Peter Norvig, in his talk As We May Program, puts it sharply: when we optimise for click rates as a measure of preference, we end up spreading “a virus that promotes short term wants over society’s real needs.” The system learns to give us what we click on, not what is good for us.

What would a values-aligned AI look like?

StyleGAN generated faces None of these people exist. Generated by StyleGAN (Karras (2019)) — already impressive back then.

We do not know.

Utilitarians like Bentham and Mill tried to reduce ethics to maximising utility — but never defined what “utility” means. Pleasure? Preference satisfaction? Objective well-being? The formula $\underset{a}{\text{argmax}} \ E(\text{Utility}(a))$ is only as good as our definition of utility.

Aristotle, Kant, and others developed sophisticated frameworks for ethical reasoning. Translating their insights into code remains an unsolved problem.

Most people share basic moral intuitions about fairness, harm, and reciprocity. But intuitions conflict, and they can be manipulated.

Yoshua Bengio’s LawZero initiative proposes one direction: rather than building agentic systems that imitate human behaviour (including deception), develop “Scientist AI” — systems trained to understand and explain, not to pursue goals autonomously. The core principle: “The protection of human joy and endeavour” should guide every frontier AI system. Whether this approach scales remains to be seen.

Three observations

On transparency. If an AI system makes decisions that affect our lives, we should understand how it works. Modern deep learning models are difficult to interpret. This does not exempt us from the requirement. The EU AI Act, in force since 2024, takes this seriously: high-risk AI systems must be designed for transparency, with clear documentation of capabilities, limitations, and potential risks. Penalties for non-compliance can reach 7% of global turnover.

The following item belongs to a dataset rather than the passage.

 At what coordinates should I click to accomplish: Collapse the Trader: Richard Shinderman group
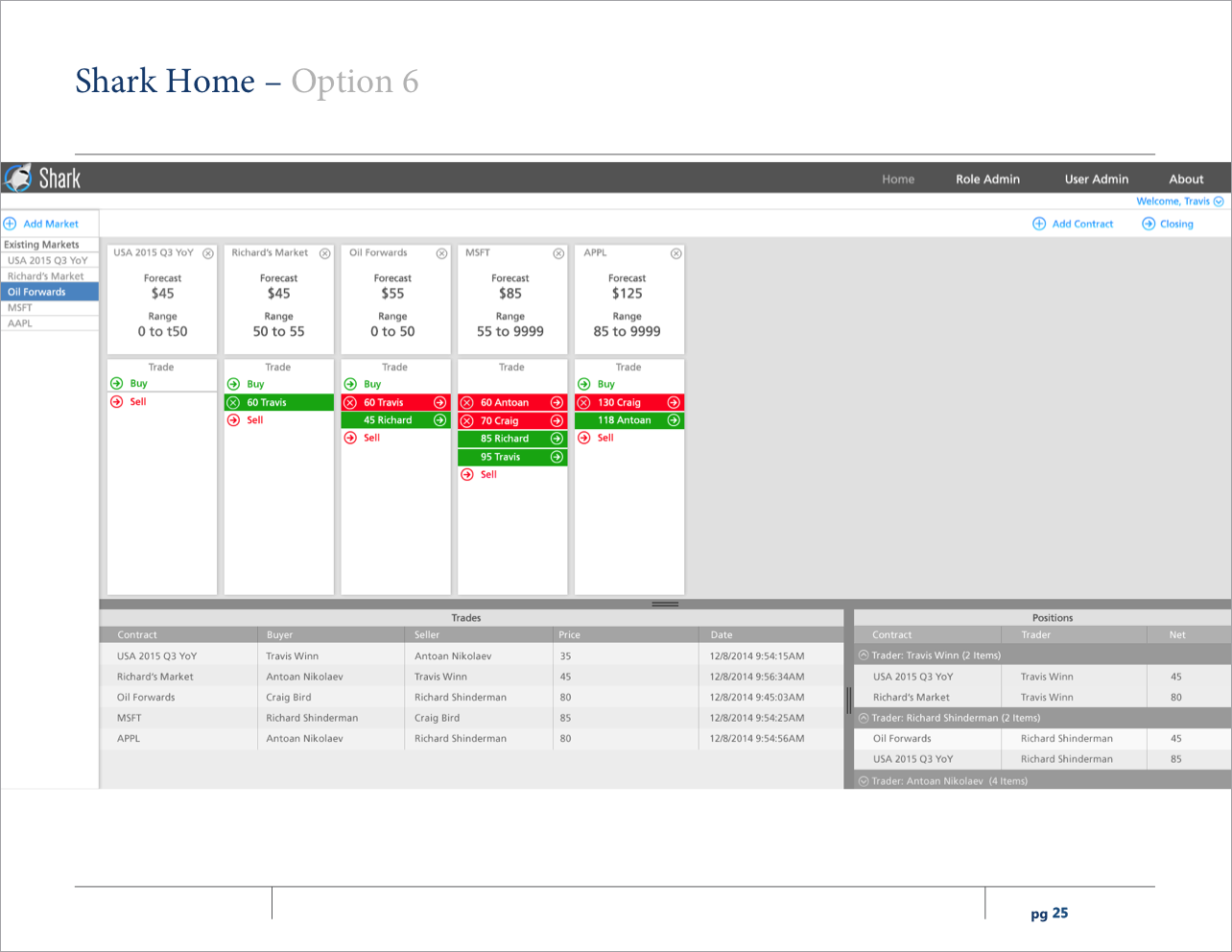pyautogui.click(x=864, y=718)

On defaults. The choices AI systems make by default shape behaviour at scale. These defaults should be set deliberately, not merely optimised for engagement.

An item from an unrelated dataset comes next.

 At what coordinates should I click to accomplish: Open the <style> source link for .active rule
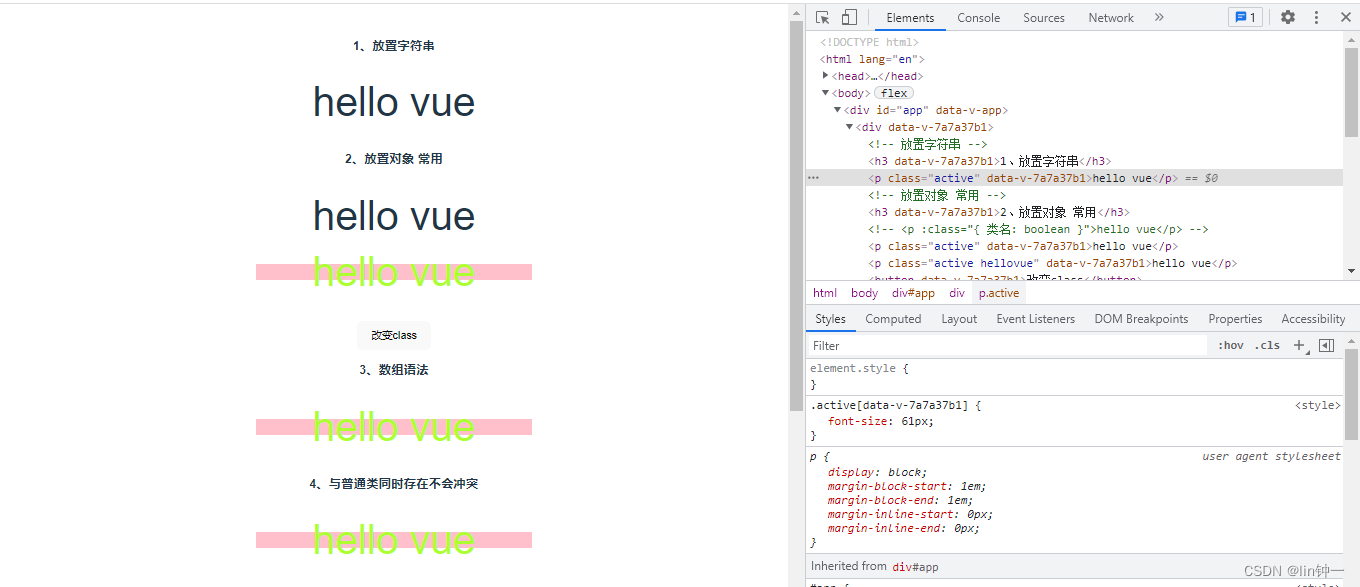pyautogui.click(x=1317, y=405)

On humility. Alan Turing, in 1951: “Even if we could keep the machines in a subservient position, for instance by turning off the power at strategic moments, we should, as a species, feel greatly humbled.”

We are building systems that are powerful but not wise. This is not a reason to stop. It is a reason to proceed with care.


This post draws on material from a talk I gave at the PPW VIU Conference in 2022 and an unpublished essay from September 2017.

References

  1. Russell, Stuart and Norvig, Peter. (2010). Artificial Intelligence: A Modern Approach. Pearson.
  2. Lapuschkin, Sebastian and Wäldchen, Stephan and Binder, Alexander and Montavon, Grégoire and Samek, Wojciech and Müller, Klaus-Robert. (2019). Unmasking Clever Hans predictors and assessing what machines really learn. Nature Communications.
  3. Thaler, Richard H. and Sunstein, Cass R.. (2009). Nudge: Improving Decisions About Health, Wealth and Happiness. Penguin.
  4. Johnson, Eric J. and Goldstein, Daniel. (2003). Do Defaults Save Lives?. Science.
  5. Karras, Tero and Laine, Samuli and Aila, Timo. (2019). A Style-Based Generator Architecture for Generative Adversarial Networks.